Seu irmão veio à casa no mesmo dia da chegada de sua carta; o Sr. Myionnet não
lhe escondeu que você estava em Chartres, sem dar-lhe, porém, precisamente seu endereço,
que não pediu; a Senhora sua mãe (isto é um segredo de que você não deve
apresentar ser conhecedor) foi visitar o Sr. Beaussier e não rejeitou
absolutamente suas razões, sem, no entanto, mostrar-se inteiramente atingida
por elas. As informações que temos recebido assim constantemente sobre as
disposições de sua família tornaram inútil a visita que você tinha pedido para
os Srs. Turqui e Desquibes. O Sr. Beaussier pensa que você agirá com sabedoria
evitando incluí-lo muito no assunto: ignora-se entre os seus que ele seja
o Diretor da Casa; enquanto ele é considerado somente como seu confessor, a
posição dele é melhor. Ele deseja também que sua família esteja bem convencida
de que você agiu fora de toda inspiração exterior e que ninguém de nós o aconselhou,
mesmo indiretamente. Asseguram-me que todas as iras caem sobre mim, fico feliz
por isso no pensamento de que ninguém mais do que eu está disposto a sofrer
alguma coisa por você, se precisa, caríssimo filho. Mas acho que, uma vez
passado o primeiro momento de surpresa e de dor, se está hoje com melhores
disposições. Teria ficado feliz por ver sua boa mãe e seu irmão, acho que
minhas explicações os teriam esclarecido talvez um pouco, mas não posso sonhar
em ir visitá-los; acolhê-los-ei tão bem como puder, se acharem que devem pedir
para me ver. Eis aí, caro amigo, a situação atual, podia ter deixado de
fornecer esses longos pormenores, pois o Sr. Myionnet partirá para Chartres
segunda ou terça-feira, a fim de vê-lo e de examinar com você se podem fazer juntos
um pouco de retiro. Tudo isso irá ganhar tempo e servirá seus negócios. Os Srs.

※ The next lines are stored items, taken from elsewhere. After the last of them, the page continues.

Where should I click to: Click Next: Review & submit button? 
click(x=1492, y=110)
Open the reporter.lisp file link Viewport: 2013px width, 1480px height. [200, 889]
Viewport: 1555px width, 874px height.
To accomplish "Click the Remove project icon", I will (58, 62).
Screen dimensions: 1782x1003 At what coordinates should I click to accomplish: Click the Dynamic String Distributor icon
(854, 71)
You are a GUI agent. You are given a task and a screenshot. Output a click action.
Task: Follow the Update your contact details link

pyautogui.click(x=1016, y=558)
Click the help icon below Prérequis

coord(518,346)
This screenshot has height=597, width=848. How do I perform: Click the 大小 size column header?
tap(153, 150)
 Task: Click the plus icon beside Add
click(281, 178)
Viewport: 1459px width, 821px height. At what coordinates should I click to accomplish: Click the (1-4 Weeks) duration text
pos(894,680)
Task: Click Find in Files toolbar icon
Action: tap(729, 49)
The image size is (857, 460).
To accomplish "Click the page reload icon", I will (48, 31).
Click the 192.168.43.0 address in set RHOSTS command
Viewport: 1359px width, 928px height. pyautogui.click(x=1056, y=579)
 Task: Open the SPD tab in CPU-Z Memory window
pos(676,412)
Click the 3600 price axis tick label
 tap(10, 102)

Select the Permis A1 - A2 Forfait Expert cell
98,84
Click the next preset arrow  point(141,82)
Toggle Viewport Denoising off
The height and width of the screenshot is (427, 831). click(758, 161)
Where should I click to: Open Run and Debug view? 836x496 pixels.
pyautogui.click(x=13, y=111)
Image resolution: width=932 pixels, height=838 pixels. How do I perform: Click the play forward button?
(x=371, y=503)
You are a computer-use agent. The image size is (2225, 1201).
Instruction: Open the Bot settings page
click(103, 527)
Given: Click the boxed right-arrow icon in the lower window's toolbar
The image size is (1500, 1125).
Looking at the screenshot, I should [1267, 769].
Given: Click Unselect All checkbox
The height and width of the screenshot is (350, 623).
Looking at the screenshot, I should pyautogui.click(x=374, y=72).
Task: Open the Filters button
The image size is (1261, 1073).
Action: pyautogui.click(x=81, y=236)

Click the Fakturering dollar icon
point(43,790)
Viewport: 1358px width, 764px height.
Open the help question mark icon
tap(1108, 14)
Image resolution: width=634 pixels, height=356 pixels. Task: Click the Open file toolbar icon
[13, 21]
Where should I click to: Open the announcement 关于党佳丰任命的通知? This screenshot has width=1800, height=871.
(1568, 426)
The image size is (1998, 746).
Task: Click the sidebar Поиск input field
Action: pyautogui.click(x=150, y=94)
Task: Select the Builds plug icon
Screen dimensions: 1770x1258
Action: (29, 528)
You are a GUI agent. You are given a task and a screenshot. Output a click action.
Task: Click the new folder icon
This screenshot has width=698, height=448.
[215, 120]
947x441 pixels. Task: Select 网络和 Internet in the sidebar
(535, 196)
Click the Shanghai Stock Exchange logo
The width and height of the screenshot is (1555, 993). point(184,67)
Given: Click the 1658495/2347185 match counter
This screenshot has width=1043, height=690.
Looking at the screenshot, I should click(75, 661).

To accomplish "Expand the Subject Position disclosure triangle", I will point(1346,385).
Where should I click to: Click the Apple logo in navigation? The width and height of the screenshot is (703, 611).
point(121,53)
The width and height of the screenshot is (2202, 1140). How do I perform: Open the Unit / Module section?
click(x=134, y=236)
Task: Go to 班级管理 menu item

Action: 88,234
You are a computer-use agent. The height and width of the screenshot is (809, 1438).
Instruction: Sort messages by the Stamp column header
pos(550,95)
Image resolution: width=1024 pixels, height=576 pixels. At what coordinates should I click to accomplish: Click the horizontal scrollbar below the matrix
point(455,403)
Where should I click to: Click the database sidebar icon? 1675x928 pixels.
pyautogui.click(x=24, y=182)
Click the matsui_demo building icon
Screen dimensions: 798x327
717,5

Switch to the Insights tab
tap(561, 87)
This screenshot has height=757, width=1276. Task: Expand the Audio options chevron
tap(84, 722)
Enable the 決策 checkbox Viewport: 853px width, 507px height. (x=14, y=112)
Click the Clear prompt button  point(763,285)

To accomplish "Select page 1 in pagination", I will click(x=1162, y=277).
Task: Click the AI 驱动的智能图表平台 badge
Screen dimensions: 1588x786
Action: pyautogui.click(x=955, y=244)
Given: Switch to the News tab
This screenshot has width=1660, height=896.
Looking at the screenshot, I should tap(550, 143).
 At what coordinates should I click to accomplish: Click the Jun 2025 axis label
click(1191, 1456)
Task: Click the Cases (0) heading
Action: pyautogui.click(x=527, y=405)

Beaussier e Myionnet pensaram que havia uma grande vantagem, os corações só
podendo acalmar-se cada vez mais com o tempo e chegar a pensamentos de
conciliação. Entramos, aliás, assim, desde o início, no espírito de paciência e
de suave espera de nosso Santo Padroeiro, que nunca quis nada precipitar.
Quanto mais sua decisão tiver sido livre, refletida, firme em superar os
obstáculos, tanto mais valor terá diante de Deus e de seus próprios
olhos.
O Sr. Myionnet cuidou com muito interesse de seu pobre Gabriel; falará com você
a respeito..
Diga-me, caro amigo, por favor, o endereço do Sr. Levassor a quem precisarei
escrever; ele está sendo esperado em breve?
Eis meu papel, meu tempo e também minhas forças, usados para dar-lhe, caro
amigo, todos esses pormenores sérios e necessários e não tenho mais como
responder às doces efusões, às ternas expansões de sua última carta. Não estou
menos comovido por isso, caro filho, continue assim a derramar todo o seu
coração no meu e tenha certeza de que nada me escapa e me é indiferente; você
bem sabe que, desde há muito, tínhamos, um para o outro, tirado as portas de
nossas almas: a minha fica aberta para você, entre em qualquer hora para pouco
ou para muito, não tem importância, você será sempre bem-vindo.
Adeus, caro filho. Ontem, os Srs. Myionnet, Nimier e eu rezamos juntos duas
dezenas de terço, uma foi expressamente rezada por você. Nossa Santíssima Mãe
terá visto os ternos desejos de nossos corações e, purificando-os no seu, os
terá, tenho confiança, depositado aos pés do Senhor. Abraçamos a você com
ternura, eu um pouco mais fortemente que os outros.
Seu irmão e amigo em N.S.
Le Prevost
Boas e afetuosas lembranças ao Sr. Mayer.